Journaliste gastronomique et auteure de plusieurs livres de recettes, Petra Tajovský Pospěchová nous décrit le réveillon du 24 décembre tel qu’il était autrefois :« Les gens se réunissaient autour de la table à l’apparition de l’étoile du Berger. Sinon, ils jeûnaient ou mangeaient très peu pendant la journée : un morceau de pain ou une soupe légère. Par contre, pour commencer le repas festif, on ne servait pas de soupe comme aujourd’hui, mais, de façon symbolique, du pain très fin, une sorte de gaufrette qui rappelait une hostie. Ces gaufrettes se mangeait avec du miel ou avec de l’ail et des églantines. Ces trois aliments symbolisaient la santé que l’on souhaitait bien évidemment bonne pour l’année suivante. »
Les soupes sont depuis toujours indissociables du réveillon de Noël tchèque.

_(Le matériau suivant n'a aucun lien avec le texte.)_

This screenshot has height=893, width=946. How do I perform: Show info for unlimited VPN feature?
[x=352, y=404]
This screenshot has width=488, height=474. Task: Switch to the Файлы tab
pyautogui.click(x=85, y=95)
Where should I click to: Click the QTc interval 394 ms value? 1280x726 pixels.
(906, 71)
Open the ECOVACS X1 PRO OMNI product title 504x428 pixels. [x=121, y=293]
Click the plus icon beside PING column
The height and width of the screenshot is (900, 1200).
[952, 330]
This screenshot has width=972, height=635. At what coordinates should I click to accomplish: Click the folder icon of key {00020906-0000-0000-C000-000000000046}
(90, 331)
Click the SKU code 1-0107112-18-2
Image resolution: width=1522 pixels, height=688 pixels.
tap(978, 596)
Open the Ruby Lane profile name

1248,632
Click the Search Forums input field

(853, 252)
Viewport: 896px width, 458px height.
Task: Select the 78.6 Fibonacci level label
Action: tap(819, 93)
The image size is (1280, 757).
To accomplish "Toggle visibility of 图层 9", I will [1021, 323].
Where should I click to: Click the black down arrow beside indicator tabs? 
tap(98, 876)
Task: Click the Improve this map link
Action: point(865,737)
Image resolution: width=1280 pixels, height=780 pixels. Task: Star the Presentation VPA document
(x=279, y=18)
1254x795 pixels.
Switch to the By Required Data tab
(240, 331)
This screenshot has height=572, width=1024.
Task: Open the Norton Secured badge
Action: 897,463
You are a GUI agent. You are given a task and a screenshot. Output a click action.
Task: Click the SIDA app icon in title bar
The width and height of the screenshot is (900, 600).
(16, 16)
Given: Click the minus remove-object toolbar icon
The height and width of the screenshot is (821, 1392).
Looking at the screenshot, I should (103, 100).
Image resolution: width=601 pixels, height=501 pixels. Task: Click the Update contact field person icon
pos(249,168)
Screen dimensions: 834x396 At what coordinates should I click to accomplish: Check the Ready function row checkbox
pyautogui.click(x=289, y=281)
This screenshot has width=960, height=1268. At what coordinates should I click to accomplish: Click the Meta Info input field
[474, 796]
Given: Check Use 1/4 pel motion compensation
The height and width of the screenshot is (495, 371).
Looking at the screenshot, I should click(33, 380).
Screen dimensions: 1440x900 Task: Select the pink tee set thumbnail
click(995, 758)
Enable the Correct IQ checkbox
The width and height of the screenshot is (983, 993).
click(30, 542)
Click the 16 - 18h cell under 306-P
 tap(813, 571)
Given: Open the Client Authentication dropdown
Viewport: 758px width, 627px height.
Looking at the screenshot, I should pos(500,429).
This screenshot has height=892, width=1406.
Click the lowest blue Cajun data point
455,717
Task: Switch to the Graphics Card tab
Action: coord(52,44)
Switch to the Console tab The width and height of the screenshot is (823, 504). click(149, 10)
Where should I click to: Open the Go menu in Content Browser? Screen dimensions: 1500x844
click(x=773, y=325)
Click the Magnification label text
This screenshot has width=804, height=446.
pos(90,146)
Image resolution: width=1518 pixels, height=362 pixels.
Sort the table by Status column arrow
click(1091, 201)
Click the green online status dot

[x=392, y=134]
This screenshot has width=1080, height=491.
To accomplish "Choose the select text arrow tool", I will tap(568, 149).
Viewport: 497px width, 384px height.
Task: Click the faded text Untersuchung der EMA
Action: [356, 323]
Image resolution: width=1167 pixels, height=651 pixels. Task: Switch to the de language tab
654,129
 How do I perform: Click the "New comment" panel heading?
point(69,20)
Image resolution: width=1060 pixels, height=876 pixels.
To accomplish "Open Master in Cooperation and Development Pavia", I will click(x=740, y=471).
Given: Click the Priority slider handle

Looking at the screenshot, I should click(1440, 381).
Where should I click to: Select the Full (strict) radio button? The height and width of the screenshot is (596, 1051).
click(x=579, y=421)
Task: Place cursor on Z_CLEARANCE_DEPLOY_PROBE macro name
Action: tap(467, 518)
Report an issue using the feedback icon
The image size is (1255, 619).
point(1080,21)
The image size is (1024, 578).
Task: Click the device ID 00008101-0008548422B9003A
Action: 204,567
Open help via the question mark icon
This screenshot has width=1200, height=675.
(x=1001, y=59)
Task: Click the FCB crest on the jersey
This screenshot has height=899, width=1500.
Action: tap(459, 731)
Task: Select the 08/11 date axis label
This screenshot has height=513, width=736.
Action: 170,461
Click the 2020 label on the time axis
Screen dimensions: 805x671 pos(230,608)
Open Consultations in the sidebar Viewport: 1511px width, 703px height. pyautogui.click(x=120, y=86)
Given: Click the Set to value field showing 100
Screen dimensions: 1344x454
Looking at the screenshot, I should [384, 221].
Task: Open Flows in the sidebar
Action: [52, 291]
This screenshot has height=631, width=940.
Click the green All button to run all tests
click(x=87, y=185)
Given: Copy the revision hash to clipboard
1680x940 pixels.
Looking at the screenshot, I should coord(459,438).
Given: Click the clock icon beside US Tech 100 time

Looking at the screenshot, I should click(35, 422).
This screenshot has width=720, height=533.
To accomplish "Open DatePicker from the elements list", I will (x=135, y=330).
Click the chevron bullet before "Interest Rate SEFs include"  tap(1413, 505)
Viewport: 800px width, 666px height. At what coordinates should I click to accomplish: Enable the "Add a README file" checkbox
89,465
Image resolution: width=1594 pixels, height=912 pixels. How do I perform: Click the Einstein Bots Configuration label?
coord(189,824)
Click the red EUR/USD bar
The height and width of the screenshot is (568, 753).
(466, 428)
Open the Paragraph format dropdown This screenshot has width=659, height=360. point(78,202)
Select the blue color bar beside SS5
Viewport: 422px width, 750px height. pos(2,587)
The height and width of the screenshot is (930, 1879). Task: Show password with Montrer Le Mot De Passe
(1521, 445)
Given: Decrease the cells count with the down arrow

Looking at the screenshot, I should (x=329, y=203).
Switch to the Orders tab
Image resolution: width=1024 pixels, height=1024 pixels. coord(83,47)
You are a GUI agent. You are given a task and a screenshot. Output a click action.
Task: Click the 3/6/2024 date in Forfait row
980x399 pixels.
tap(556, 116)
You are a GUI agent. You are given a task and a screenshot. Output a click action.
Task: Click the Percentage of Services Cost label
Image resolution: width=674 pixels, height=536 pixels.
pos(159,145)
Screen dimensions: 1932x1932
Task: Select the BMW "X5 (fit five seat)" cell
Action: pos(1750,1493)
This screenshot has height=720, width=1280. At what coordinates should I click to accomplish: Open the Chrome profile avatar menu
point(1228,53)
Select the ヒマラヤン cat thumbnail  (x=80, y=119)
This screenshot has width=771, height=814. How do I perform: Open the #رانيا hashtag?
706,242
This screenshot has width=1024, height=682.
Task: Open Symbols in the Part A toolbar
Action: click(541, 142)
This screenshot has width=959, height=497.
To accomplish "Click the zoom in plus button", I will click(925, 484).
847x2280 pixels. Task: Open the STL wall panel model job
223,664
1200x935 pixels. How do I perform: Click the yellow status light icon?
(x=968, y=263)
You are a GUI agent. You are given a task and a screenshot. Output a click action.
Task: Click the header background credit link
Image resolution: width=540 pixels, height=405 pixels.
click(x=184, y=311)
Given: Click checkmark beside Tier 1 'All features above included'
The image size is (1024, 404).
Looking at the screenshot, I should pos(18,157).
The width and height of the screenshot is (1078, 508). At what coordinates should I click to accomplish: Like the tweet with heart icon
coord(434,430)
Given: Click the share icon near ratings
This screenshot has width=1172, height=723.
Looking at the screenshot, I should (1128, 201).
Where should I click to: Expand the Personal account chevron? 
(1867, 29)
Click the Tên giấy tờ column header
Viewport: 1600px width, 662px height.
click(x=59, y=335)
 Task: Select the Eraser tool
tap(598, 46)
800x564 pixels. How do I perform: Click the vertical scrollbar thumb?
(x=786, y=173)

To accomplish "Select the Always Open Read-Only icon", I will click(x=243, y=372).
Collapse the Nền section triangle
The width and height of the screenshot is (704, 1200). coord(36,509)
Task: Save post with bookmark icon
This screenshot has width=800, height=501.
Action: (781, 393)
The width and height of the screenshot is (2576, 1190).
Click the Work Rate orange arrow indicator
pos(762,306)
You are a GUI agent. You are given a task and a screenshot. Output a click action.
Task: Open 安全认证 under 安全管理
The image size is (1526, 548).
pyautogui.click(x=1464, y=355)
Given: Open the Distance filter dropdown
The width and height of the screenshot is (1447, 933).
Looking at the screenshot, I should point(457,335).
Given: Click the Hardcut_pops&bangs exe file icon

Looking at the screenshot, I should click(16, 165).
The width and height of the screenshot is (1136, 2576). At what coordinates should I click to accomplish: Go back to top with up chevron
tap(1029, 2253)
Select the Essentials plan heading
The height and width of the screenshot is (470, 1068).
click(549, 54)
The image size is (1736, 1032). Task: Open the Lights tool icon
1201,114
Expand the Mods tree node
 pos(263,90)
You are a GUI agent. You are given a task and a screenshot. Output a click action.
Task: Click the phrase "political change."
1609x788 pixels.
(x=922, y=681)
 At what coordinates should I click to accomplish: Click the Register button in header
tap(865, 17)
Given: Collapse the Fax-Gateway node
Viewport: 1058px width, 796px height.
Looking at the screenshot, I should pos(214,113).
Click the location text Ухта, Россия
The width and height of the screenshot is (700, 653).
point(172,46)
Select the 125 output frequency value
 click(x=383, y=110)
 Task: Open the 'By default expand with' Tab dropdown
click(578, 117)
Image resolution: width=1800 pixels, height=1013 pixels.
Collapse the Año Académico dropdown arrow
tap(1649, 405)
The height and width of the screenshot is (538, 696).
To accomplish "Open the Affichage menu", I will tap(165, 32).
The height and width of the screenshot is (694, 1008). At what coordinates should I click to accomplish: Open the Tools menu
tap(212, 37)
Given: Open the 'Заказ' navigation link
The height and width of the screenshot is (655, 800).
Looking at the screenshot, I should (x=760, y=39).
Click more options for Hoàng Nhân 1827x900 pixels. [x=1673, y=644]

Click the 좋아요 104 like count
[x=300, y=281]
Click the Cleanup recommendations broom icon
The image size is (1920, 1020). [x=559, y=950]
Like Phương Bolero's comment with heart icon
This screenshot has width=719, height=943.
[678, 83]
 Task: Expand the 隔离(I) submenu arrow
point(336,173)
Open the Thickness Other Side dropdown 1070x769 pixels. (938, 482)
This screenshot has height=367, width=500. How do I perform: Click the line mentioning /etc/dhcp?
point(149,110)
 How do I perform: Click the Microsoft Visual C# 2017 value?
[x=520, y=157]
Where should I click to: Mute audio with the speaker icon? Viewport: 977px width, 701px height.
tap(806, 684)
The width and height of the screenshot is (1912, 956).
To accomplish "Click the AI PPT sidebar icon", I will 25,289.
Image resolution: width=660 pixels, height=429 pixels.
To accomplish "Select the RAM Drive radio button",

Si aujourd’hui on prépare dans de nombreuses familles une soupe de poisson à base de la tête et des entrailles de la carpe et servie souvent avec du pain grillé coupé en petits cubes, les Tchèques mangeaient jadis des soupes diverses et variées. Faciles à préparer à partir d’ingrédients accessibles pour les familles pauvres, plusieurs soupes étaient même servies pendant le repas du réveillon.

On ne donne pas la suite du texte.